ある日、ひと休みしようと、カフェのテーブル席に座ったところ、隣のテーブル席に、

  • どう見ても、営業マンと思しき、スーツ姿の若い男性が一人。
  • その横に、見習いと思しき若い女性が一人。
  • 二人の向かい側には、近所に住む男性でしょうか?ぼさぼさ頭の中年で、スウェット上下にサンダル姿の男性が一人。

聞こえてくる話の内容は、どうやら、分譲マンションの売買。

聞き耳を立てていたわけではありませんが、売り込むのに必死な営業マンの声が大きく、否が応でも耳に入ります。

スウェット男性が一を訊くと、答えは十倍になって返ってきます。スウェット男性が一を疑問視すれば、

「そんなことはありません」

という反論が十倍になって返ってきます。

まさに、一を訊いて十を知る(笑)ですね。意味は違いますが(大笑)

聞くともなしに聞いていて、内心、

「説得や反論よりも、同じ疑問を持つ立場になって、一緒に、考えてあげればいいのに」

と苦笑しきり。東京の分譲マンションは、どんなに安くても数千万円以上ですから、パソコンを買うのとはワケが違います。

データ一覧 -
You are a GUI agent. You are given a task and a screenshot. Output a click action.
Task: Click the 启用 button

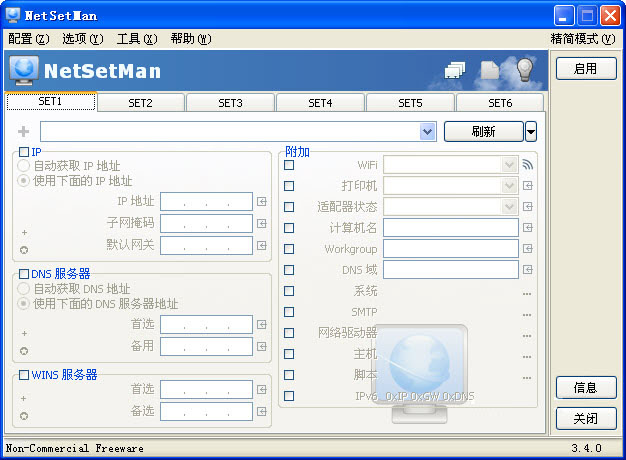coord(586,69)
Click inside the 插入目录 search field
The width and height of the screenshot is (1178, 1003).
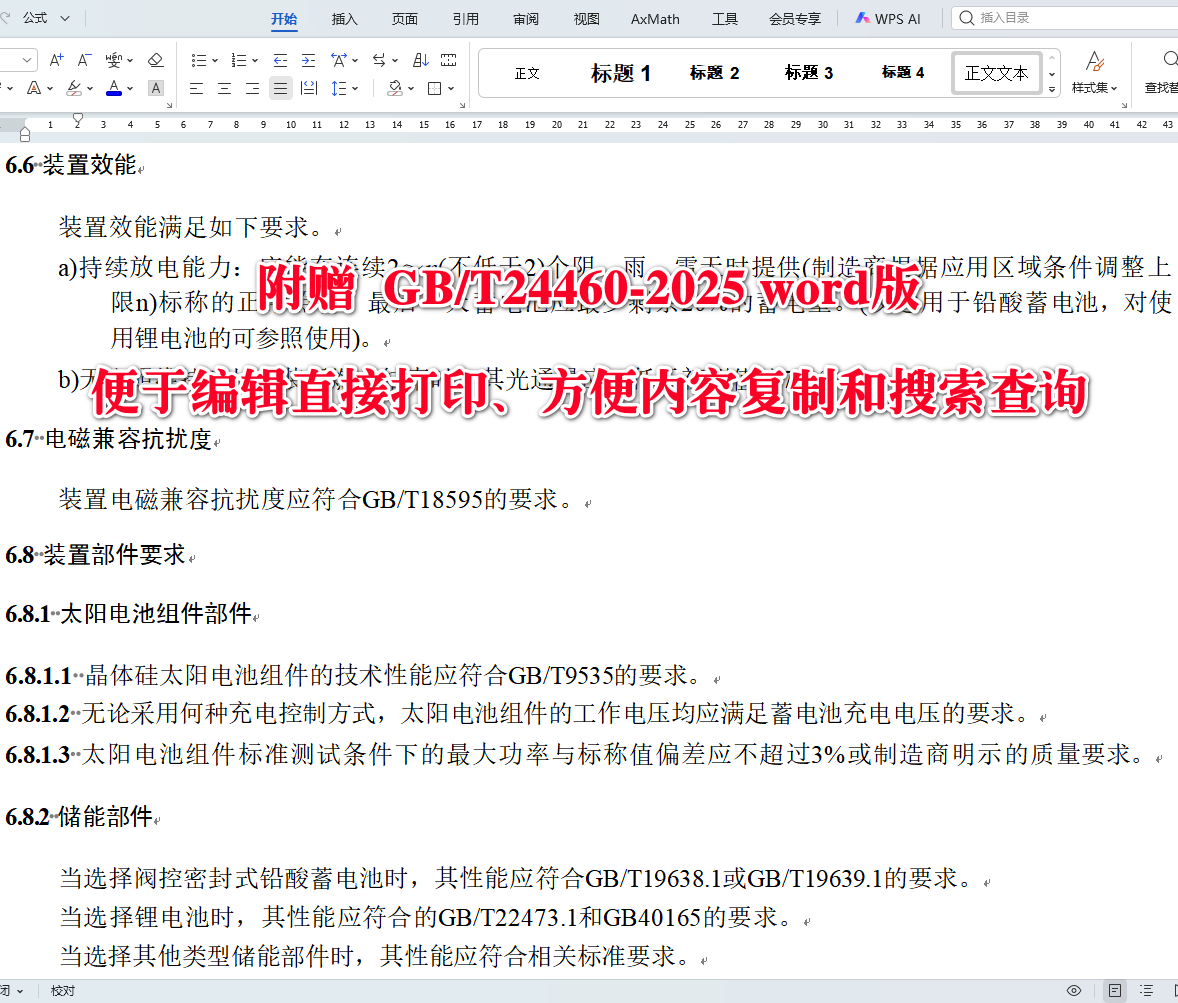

課題 1 -
本文の「聞き耳を立てていたわけではあ」から「まさに、一を訊いて十を知る(笑)ですね。意味は違いますが(大笑)」までの全部を、「スウェット男性」を「中年男性」に差し替えて書き直してください。
課題 2 -
カフェで耳にした分譲マンション売買の話を、最後の文の後から書き進めること。

作業結果 1 -
聞き耳を立てていたわけではありませんが、売り込むのに必死な営業マンの声が大きく、否が応でも耳に入ります。

中年男性が一を訊くと、答えは十倍になって返ってきます。中年男性が一を疑問視すれば、

「そんなことはありません」

という反論が十倍になって返ってきます。

まさに、一を訊いて十を知る(笑)ですね。意味は違いますが(大笑)

作業結果 2 -
そんな高額商品を、説得されて買うワケありませんし、ましてや、議論など、もっての外。

百歩譲って、議論に負けて買ったとしたら、契約後に、
「買わされた」
と後悔する危険がありますし、 そうなると、紹介なんて期待すべくもありません。高額商品のみならず、紹介は、最強の新規営業ですからね。

その芽を自ら摘んでしまうのですから、マンション営業として、どうでしょう?

あなたが彼らの上司なら、どう指導します?

2.販売と営業の違い/販売は代金と商品の交換

それから30分くらい経った頃、ぼさぼさ頭のスウェット男性が一言、がまんの限界という感じで、

「まあ、今回は、資料を請求しただけですから、買うかどうかの判断は、また後日ということで」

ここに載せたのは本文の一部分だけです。